Thursday, August 9, 2007

Where did we learn to torture?

I posted this comment on Digby's site in response to his summarizing Jane Mayer's article in a recent NEW YORKER MAGAZINE:


Several years ago, I researched a novel for the sake of telling the story of the Isreal-Palestine conflict. I became aware the Israelis systematically tortured Palestinians who they arrested as "terrorists."

After reading Sy Hersch's first article on Abu Graib, it became obvious to me that even the tactics used by Sgt. Graner and company were taken out of the Israeli torture playbook which the British identified as "M-12."

Where I got those conclusions, I cannot any longer tell you.

All I can say is that I had the impression that the minute 9/11 happened and this Administration needed a way to interrogate any suspects, I had the feeling they called in Idraeli experts and began to use the same techniques which the Israelis said were effective on Muslims.

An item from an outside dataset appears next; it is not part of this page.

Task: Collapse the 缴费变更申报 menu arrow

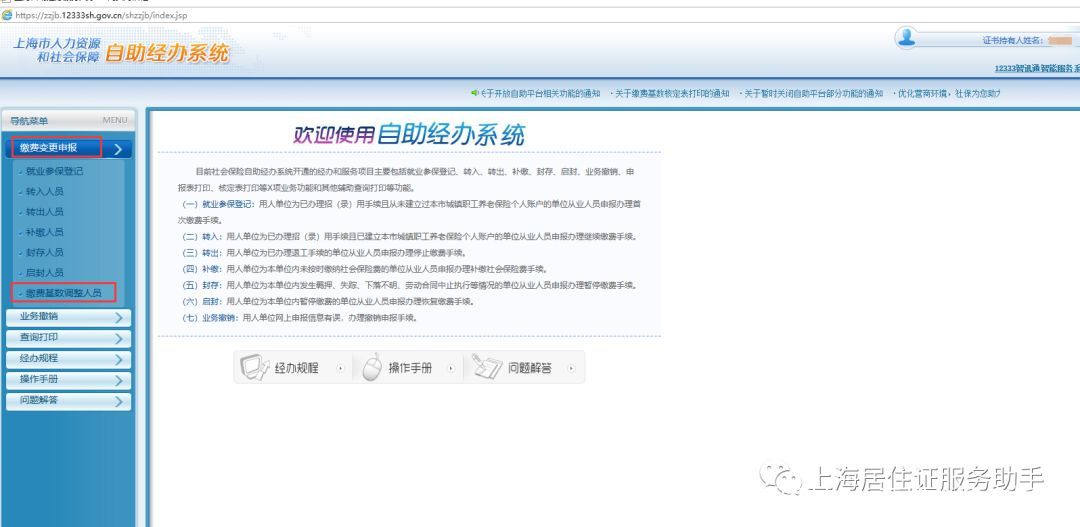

This is opinion because I cannot trace back my sources. But I'm sure our torture has been intentionally sophisticated at least since 9/11 and not the result of cruelty by "a few bad apples."

Kudos to New Yorker and its writers for keeping this issue before us.

And God preserve us from the world's wrath, though we do not deserve God's grace, for policies like keeping prisoners incarcerated so they cannot report how they were treated.